Alla corte di Trump per rammendare il governo di casa

Abbiamo cercato con molta cura, tra i vari resoconti sulla “missione” di Giorgia Meloni a Washington, qualcosa che somigliasse a un “contenuto”. Insomma, qualcosa di concreto su cui ragionare.

Solo chiacchiere, sorrisi, dichiarazioni di circostanza, un frasario da “vecchi amiconi” che si dicono l’un l’altro “quanto sei bravo” e “torneremo grandi” (Trump lo dice dell’America, Meloni più genericamente ha parlato dell’“Occidente”, lasciando quindi perdere sia un nazionalismo italico che sarebbe risultato comico, sia un “nazionalismo europeo” che non è nelle sue corde e ancor meno in quelle del suo elettorato).

Gli unici momenti di velata concretezza hanno riguardato una possibile prossima visita di Trump in Italia, una dichiarata disponibilità a spendere di più in armi statunitensi e una certa distanza sulla guerra in corso («La Russia ha invaso l’Ucraina», ha ribadito Meloni, mentre Trump ha di nuovo marcato la freddezza verso Zelensky «non sono un suo fan»), anche se la convergenza è stata poi trovata sull’esigenza di “trovare una soluzione” per uscirne (senza insistere però sulla linea rossa della “pace giusta” con cui gli europoidi giustificano la volontà di continuare la guerra).

Né aderire (alla “coalizione dei volenterosi” gruerrafondai anglo-francesi), né sabotare (i tentativi di trattativa tra Usa e Russia).

Poco o nulla, insomma.
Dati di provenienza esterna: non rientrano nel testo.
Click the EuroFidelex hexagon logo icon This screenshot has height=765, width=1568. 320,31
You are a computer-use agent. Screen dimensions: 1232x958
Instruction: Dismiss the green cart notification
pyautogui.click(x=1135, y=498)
Sotto il vestito (bianco, per spiccare meglio nelle photo opportunity in mezzo a tanti uomini vestiti di scuro), niente.

Del resto era il limite imposto e accettato dalla stessa Meloni: trattare sui dazi tocca all’Unione Europea, non ai singoli paesi. E almeno in pubblico “le forme” vanno salvaguardate. Se poi “Gioggia” avesse pure ottenuto la promessa di qualche sconto su alcune merci italiane, non si può dire a voce alta. Al massimo lo scopriremo al prossimo voltafaccia di Trump, quando modificherà ancora una volta la lista dei beni e l’entità dei dazi.

Gli osservatori mainstream – quelli che parlano al telefono con l’entourage della Meloni, insomma – giurano che un po’ di concretezza in più si avrà nei colloqui con il vice, J. D. Vance, previsti per oggi.

Ma l’impressione forte è che la “missione” abbia come scopo prevalente quello di rimettere ordine nelle tensioni interne alla maggioranza di governo, tra scandali/scandaletti e forzature autoritarie, tra un Salvini che vorrebbe tornare al Viminale e un Tajani che fatica a sopportare le sparate anti-von der Leyen dell’orsacchiotto leghista.

Come dire: in America ci vado io e sono io “il ponte” con Trump. Non in nome e per conto dell’“Europa”, ma per incollare frammenti di rappresentanza senza uno straccio di idea spendibile.